**Recorded information**
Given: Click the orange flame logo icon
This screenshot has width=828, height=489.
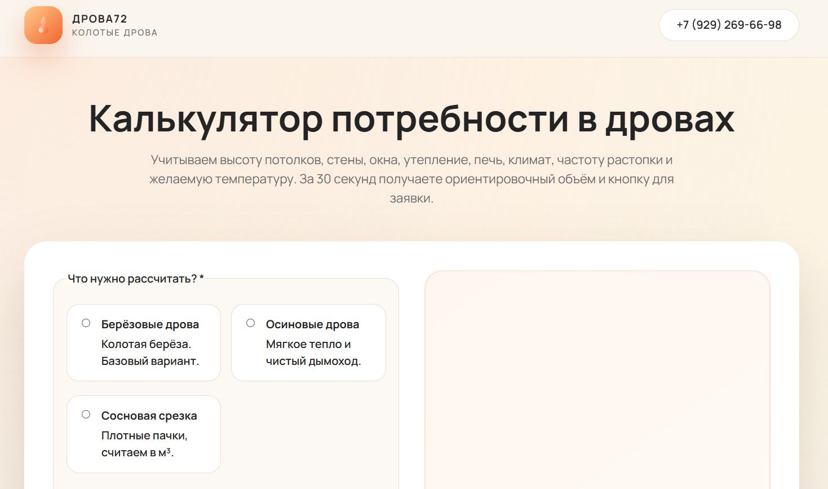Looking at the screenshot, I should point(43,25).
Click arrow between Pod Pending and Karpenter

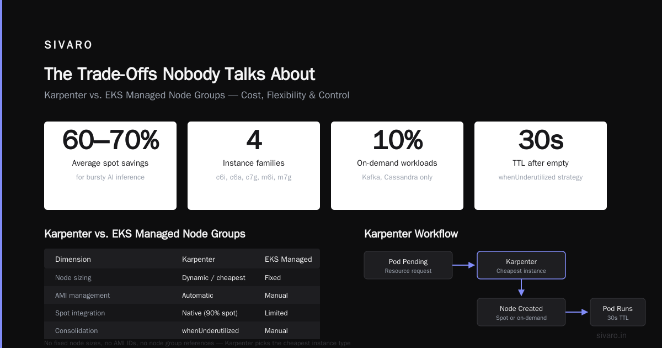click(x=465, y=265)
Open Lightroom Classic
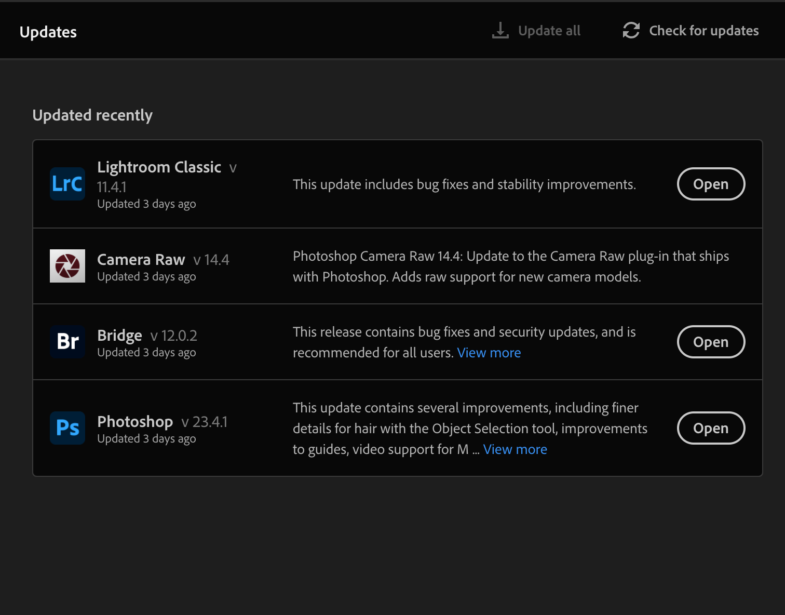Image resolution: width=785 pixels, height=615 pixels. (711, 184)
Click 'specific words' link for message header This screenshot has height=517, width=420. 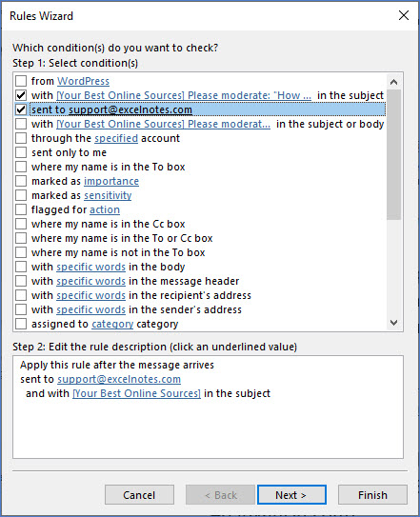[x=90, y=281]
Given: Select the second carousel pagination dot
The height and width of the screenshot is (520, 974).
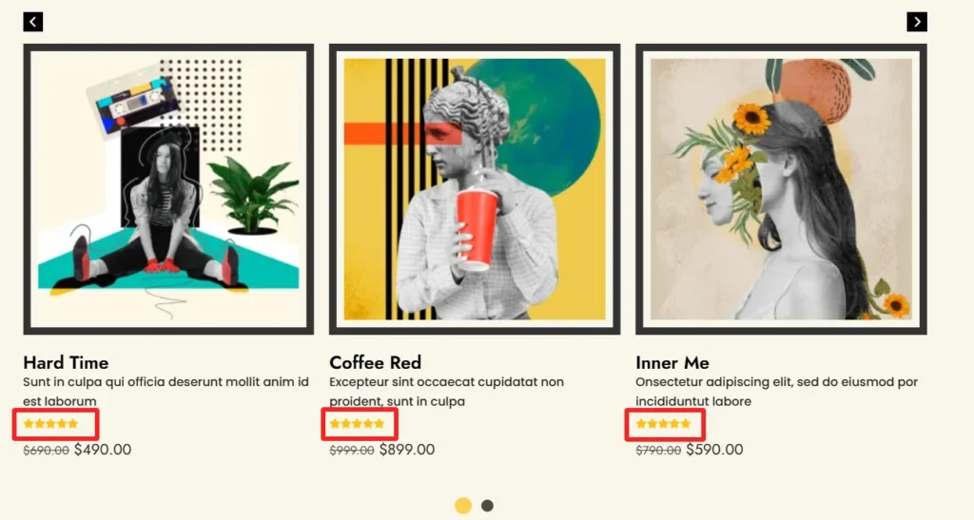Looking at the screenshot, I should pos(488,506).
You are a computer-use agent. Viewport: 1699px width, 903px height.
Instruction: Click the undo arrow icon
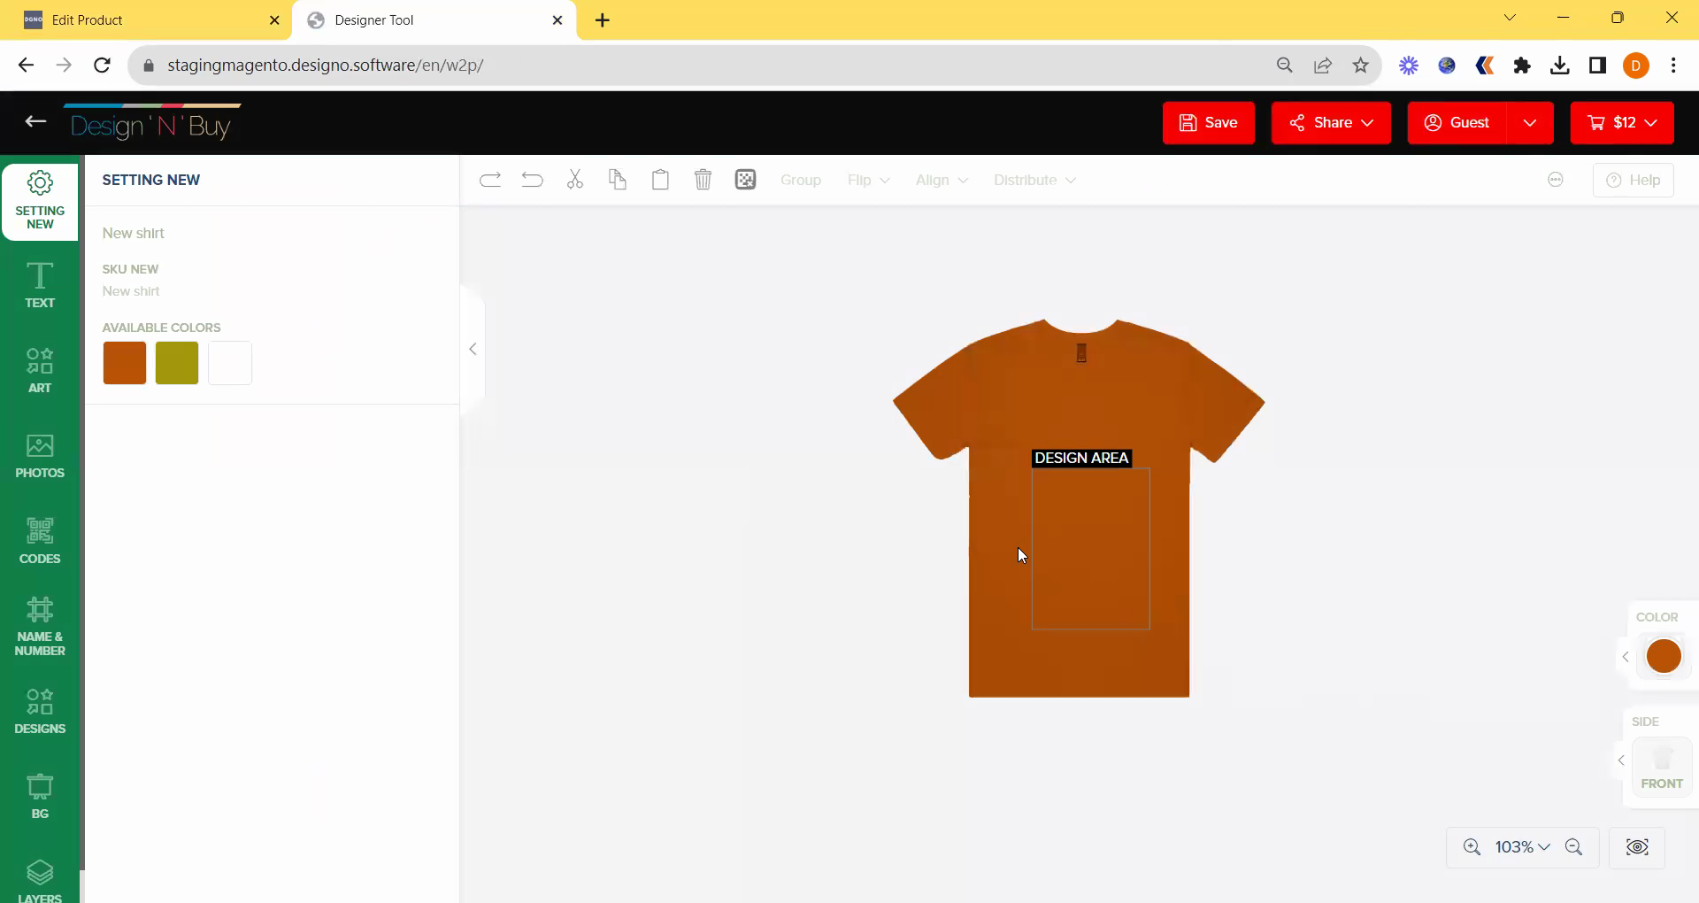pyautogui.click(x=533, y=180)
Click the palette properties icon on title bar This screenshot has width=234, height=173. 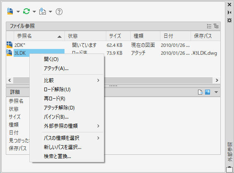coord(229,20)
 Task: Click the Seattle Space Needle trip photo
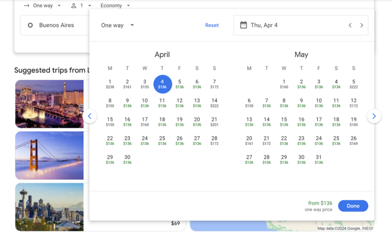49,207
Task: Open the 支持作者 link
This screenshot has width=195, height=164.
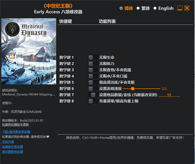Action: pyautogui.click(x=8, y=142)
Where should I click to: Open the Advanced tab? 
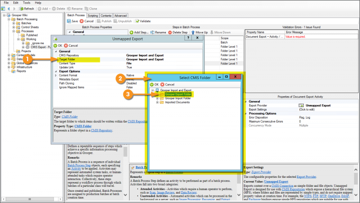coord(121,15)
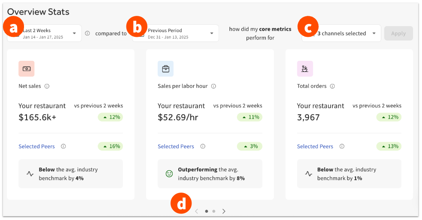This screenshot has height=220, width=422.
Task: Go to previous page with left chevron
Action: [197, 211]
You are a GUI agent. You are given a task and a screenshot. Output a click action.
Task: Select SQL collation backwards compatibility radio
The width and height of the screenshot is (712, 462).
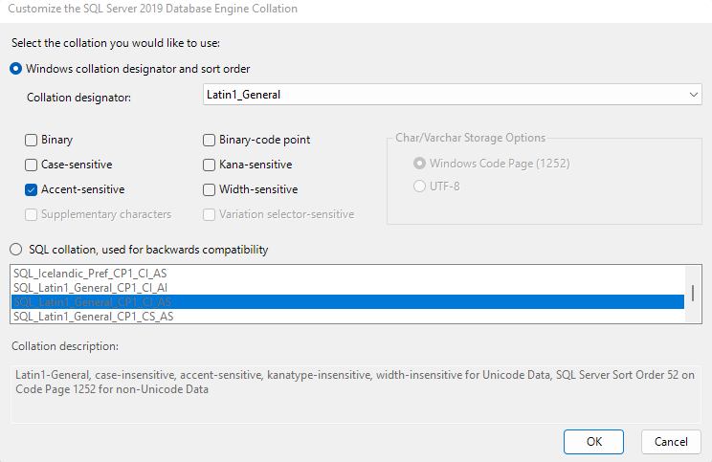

**Exercise instructions**
Only lines that contain "Select" are needed, so copy each of them from the data.

**Expected output**
Given: Select the second carousel pagination dot
Task: Select SQL collation backwards compatibility radio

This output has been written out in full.